# Paper tuning at 20 yds



## nthomp77 (Feb 16, 2009)

Does anyone paper tune their bows at 20 yds or farther?


----------



## bfisher (Nov 30, 2002)

There's no logical reason to paper tune at 20 yards. If your bow is tuned anywhere close to decent up close then by the time an arrow is 10 yards it should be straightened out. If it's not straightened out by the time it gets to 20 yards then you have some serious tuning issues.


----------



## edgerat (Dec 14, 2011)

Yes, I have bare-shaft tuned at 20yds, even did it at 30yds last night. It just backs up that you have your bow tuned perfectly. The serious target guys can shoot a bare-shaft to the same POI all the way out to 100yds.


----------



## SARASR (Oct 30, 2009)

bfisher said:


> There's no logical reason to paper tune at 20 yards. If your bow is tuned anywhere close to decent up close then by the time an arrow is 10 yards it should be straightened out. If it's not straightened out by the time it gets to 20 yards then you have some serious tuning issues.


Agreed!


----------



## Kade (Jan 11, 2011)

at 20 yds, heck I don't even do it at 20 ft.


----------



## threetoe (May 13, 2011)

6'
then
12'
then 
30'

After that if you are a perfectionist.............

Walk-Back tune to 40 yards.

If you do this you should be able to digest ANY broadhead on the planet.

You tune the bow to the arrow!!


----------



## SonnyThomas (Sep 10, 2006)

bfisher said:


> There's no logical reason to paper tune at 20 yards
> 
> 
> > Agree. If you have paper tear problems at 20 yards you're not going to correct them from 20 yards, not easily anyway. Most all error directions will show coming out of the bow and that's up close, 6 to 8 feet. In doubt, step back a few feet and check. And some errors do show up a bit farther back. Like threetoe I rarely check paper tears beyond 30 feet.


----------



## MTBOWHUNT3R (Apr 30, 2012)

no because by the time the arrow gets to the paper it has straightened it self out you need to be about one arrows length away when paper tuning


----------



## 12bhunting (Sep 9, 2009)

If you have the time and are curious go for it.


----------



## giltyone (Nov 9, 2009)

Just curious.... you are planning to shoot at the paper from 20yds?

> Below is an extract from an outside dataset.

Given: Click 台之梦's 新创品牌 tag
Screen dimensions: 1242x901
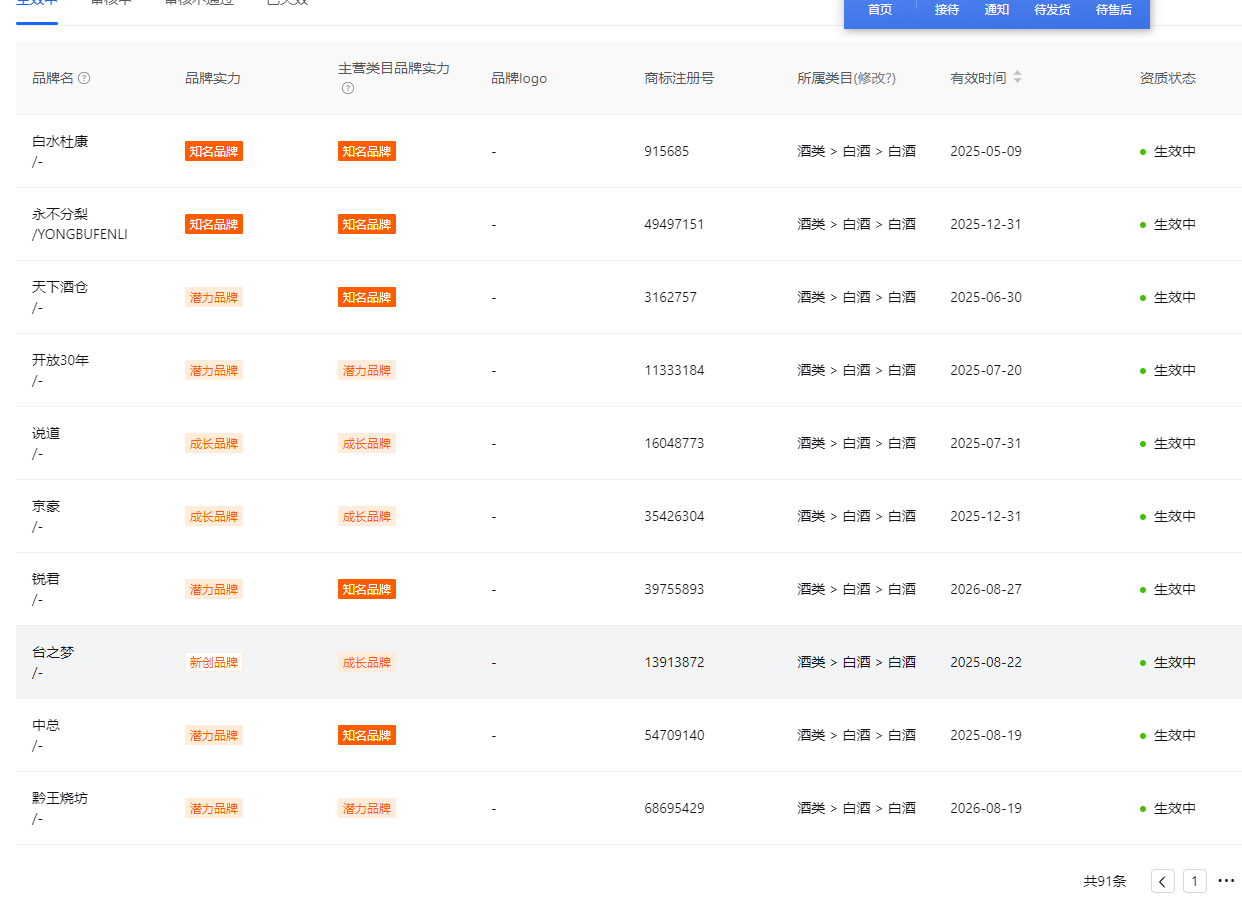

I have to agree that it's pointless mainly because your fletching will have done all sorts of corrections to the flight of the arrow by the time it gets there..

It is really nice to see a bullet hole (from 20yds) to prove that arrow flight has stabilized.

I've been more concerned about paper tuning at 3' from the front of the bow and at 6' from the front of the bow. Anyone noticed a difference?


----------



## nthomp77 (Feb 16, 2009)

I already did it. I was trying to paper tune my bow at six ft. I was very lose to a bullet hole. Just for fun I walked back to 20 yards. The tear was terrible. I was curious if anyone else had tried this. I found out later that i was having a noch pintch problem. I should probably shoot the 20 yards again ti see the difference.


----------



## threetoe (May 13, 2011)

FORGET 20 yards!!
After 10 yards the veins take over.

6 feet
12 feet
18 feet
30 feet if you really have to.



It really isn't necessary to bare shaft tune past 18 feet unless you are a perfectionist.
6 feet will do but going back a bit farther will let you see if the arrow is oscillating.


Bill


----------



## Honker-Konker (May 10, 2012)

I paper tuned by bow this evening after switching prongs on my trophy taker and had a slight low right tear at 9 feet went back to about 30 feet and shot with a bullet hold tear so I'm gonna call it good until I move some more stuff around later tonight. Also with this slight low right tear at 9 feet doesn't seem to effect my shooting performance at all. Not saying a pro shooter wouldn't notice but I can't.


----------



## Windrover (Jan 6, 2012)

The above answers are correct but somewhat confusing. The objective is to discover if the arrow comes off the bow straight. Paper tuning is done at close range(5 feet) WITH FLETCHING. No point in paper tuning farther out because the fletch will have corrected any fault. Bare shaft tuning can be done at any range but start close. The arrow cannot stabilize without fletching so any fault in flight will will get worse downrange. A poorly tuned bow can put an arrow right sideways at 20 yards so start closer and work your way out. After you paper or bare shaft tune you can start to correct(tune) the bow to the arrow. See nuts and bolts tuning in the header for instructions.


----------



## wolbear (Oct 28, 2005)

Most importantly, remember that YOUR form plays a major role in tuning the bow. If it's paper tuning with fletchings, or bare shaft tuning, if you aren't holding good form, you won't get a good result!


----------